Housed within the lovely body was the XK engine, whose stature would actually reach epic proportions before it was finally put to pasture after forty years of production. In a period when many production cars still provided flat-head engines, Heynes and his staff put together a dual overhead cam engine with hemispherical combustion chambers, not as a special “racing” powerplant, but for daily use in sedans. With exhaust valves and chain-driven camshafts operating huge intake, it was a brilliant achievement.
Very fast car, and was also comfortable
The XK engine rotated 160 horsepower from a displacement of 3.4 liters (210 cubic inches). Top horsepower occurred at 5000 rpm, while peak torque of 195 pound-feet arrived at 2500. Not only did the engine provide terrific high speed potential (the car was named XK 120 because of its 120-mph capability), it was also wonderfully tractable around town in top (fourth) gear.
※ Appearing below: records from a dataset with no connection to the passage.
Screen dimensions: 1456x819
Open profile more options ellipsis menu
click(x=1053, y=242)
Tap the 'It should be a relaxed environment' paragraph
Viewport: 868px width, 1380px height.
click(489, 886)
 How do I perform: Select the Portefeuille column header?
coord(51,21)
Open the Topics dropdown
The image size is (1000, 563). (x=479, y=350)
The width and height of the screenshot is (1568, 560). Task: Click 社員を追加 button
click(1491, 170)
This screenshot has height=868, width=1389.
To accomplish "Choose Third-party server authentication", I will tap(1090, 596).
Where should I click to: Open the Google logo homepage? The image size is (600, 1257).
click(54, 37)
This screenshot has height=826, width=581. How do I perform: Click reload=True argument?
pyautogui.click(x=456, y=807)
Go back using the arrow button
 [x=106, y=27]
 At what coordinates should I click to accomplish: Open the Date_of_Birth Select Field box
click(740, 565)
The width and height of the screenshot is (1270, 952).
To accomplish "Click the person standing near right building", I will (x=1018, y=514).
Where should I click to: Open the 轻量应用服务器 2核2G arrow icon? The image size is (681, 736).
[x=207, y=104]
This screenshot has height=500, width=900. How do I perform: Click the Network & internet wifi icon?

Needless to say, the XK 120 show car was an instant sensation at Earls Court, and orders poured in so quickly that Jaguar was obliged to re-engineer the body from hand-formed aluminum over ash to all-steel construction. As a sports car for the street, it created an entirely new market for such vehicles, particularly in the United States, where its victory spawned the Chevrolet Corvette, and in Britain it was the precursor to many fabled Jaguar sports cars, as well as the D- and E-Types.
What’s YOUR Opinion of This Car?
Add Your COMMENT Below Now!
More of the World’s Top Classic Cars
Classic cars sales underway RIGHT NOW!